Think drones are a passing fad? Reality check: there's now a drones-only airport
It's become almost impossible to avoid drones - or at least conversation about them. From one-off experiment to full-scale invasion, their growth has been sharp, sudden and explosive.
There's hobbyist drones to government-operated death bringers and even 'selfie' drones. Which meant it was only a matter of time before drones got their own airport, and as it turns out, that time is now.
The El Dorado Droneport
At a time when small towns face an increasing struggle to draw investment, Boulder City, Nevada, is relying on innovation to save the day.
Earlier, when solar power was just gaining popularity, it became home to one of the world's largest solar power plants, Nevada Solar One. Now the city, home to just over 15,000 residents, is staking a claim for a piece of the lucrative Unmanned Aerial Vehicle (UAV) pie: together with Aerodrome, Boulder City will develop the world's first commercial airport for drones.
The UAV market looks set to be a goldmine, and is expected to grow to $82 billion in the next ten years. For that kind of big bucks, it's only fitting that the first Droneport be situated in the Eldorado valley and be called the Eldorado Droneport.
It is the first of six Federal Aviation Administration (FAA) approved sites for training and certifying drone operators.
While the 50-acre site isn't fully developed yet, and will be completed only by 2018, it already operates on a 5-acre parcel of land. The full facility is also expected to meet its energy needs through solar power.
The need for a droneport
The US is already home to 2,500 companies with FAA licensing to operate drones and this number is only increasing. The industries expected to implement commercial drone activities range from agriculture and real estate to e-commerce operations such as Amazon's drone delivery plans.

**What to do**
- 1) According to the droneport article, how many acres will the full Eldorado Droneport site cover?
- 2) Repeat the part of the droneport article starting at "Earlier, when solar" and ending at "the Eldorado Droneport.".
Use only the droneport article, with no outside knowledge.

**Source data**
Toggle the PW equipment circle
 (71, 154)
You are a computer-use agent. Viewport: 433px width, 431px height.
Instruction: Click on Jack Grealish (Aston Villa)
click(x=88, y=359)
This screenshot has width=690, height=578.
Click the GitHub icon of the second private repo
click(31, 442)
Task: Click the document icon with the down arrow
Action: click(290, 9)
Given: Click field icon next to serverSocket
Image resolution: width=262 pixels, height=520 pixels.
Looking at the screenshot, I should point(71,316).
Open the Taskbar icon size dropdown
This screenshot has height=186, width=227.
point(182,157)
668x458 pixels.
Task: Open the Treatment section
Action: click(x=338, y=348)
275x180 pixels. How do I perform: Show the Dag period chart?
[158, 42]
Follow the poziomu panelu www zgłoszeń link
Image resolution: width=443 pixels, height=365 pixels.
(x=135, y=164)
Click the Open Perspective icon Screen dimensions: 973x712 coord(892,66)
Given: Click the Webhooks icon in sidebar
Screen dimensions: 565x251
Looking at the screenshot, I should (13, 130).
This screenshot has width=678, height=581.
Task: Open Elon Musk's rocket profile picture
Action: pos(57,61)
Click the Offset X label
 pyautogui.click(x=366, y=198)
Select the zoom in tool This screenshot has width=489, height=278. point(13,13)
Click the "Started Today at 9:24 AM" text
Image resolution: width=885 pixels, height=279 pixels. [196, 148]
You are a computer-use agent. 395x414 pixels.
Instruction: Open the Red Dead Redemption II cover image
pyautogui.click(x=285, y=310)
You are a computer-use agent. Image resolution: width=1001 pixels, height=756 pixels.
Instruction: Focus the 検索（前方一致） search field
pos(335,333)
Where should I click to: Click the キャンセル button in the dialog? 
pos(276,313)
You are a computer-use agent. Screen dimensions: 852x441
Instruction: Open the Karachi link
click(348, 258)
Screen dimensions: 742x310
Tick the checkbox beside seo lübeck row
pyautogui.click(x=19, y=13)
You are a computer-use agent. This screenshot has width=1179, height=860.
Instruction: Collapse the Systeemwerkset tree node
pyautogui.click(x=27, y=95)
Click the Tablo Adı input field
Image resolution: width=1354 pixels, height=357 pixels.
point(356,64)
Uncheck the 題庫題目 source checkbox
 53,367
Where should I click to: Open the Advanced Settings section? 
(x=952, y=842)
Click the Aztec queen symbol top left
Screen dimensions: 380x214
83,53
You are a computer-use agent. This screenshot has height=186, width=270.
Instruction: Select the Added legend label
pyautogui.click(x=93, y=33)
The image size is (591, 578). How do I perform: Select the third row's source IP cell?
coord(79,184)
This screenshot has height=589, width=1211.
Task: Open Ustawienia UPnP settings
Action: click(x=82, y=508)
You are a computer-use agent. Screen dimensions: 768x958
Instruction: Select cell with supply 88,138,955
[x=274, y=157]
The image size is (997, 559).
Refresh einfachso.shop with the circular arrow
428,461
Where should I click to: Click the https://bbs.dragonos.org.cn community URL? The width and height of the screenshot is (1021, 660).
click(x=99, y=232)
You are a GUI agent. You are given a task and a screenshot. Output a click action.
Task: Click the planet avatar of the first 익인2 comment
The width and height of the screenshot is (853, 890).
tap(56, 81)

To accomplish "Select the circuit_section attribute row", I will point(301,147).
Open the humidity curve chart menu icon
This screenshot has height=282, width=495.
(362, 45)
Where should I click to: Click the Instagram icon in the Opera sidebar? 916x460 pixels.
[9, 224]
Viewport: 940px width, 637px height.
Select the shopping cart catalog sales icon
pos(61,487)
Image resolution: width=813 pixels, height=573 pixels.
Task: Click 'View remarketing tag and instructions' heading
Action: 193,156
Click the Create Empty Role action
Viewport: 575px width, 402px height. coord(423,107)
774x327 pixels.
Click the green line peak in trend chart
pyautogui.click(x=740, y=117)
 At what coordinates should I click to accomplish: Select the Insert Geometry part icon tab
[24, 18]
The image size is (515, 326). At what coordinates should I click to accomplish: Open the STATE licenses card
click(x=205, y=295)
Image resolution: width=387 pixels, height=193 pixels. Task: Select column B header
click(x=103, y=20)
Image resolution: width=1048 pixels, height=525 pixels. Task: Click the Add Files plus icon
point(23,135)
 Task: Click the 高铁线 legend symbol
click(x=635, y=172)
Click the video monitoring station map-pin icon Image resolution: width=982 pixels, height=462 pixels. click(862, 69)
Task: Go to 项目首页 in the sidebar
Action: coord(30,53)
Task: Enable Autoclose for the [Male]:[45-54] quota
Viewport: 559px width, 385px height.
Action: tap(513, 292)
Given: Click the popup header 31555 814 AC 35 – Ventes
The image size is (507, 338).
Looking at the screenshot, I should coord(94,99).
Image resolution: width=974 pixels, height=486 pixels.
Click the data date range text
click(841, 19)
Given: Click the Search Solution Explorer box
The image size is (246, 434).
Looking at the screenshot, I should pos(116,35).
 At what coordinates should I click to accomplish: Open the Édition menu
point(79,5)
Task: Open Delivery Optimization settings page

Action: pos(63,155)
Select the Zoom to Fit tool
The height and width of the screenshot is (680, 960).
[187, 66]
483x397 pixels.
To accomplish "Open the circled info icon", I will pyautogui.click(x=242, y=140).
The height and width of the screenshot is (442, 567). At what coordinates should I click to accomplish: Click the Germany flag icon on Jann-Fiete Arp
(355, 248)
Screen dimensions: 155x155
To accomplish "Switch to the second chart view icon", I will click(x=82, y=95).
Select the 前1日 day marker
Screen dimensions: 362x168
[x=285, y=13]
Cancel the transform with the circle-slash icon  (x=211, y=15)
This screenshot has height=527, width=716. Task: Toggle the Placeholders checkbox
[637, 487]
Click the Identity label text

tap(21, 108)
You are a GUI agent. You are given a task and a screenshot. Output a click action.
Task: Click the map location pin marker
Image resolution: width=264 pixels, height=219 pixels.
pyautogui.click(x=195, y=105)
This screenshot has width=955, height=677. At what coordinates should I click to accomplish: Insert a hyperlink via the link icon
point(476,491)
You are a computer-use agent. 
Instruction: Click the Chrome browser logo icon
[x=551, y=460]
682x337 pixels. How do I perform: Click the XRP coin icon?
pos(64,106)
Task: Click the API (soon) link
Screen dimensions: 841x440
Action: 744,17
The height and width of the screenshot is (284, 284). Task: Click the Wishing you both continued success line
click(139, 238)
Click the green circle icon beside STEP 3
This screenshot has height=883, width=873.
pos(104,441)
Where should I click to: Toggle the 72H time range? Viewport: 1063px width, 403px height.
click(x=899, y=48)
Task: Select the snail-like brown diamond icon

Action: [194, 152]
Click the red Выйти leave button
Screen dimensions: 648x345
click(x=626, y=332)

**Per-task answers**
- 1) 50 acres.

- 2)
Earlier, when solar power was just gaining popularity, it became home to one of the world's largest solar power plants, Nevada Solar One. Now the city, home to just over 15,000 residents, is staking a claim for a piece of the lucrative Unmanned Aerial Vehicle (UAV) pie: together with Aerodrome, Boulder City will develop the world's first commercial airport for drones.
The UAV market looks set to be a goldmine, and is expected to grow to $82 billion in the next ten years. For that kind of big bucks, it's only fitting that the first Droneport be situated in the Eldorado valley and be called the Eldorado Droneport.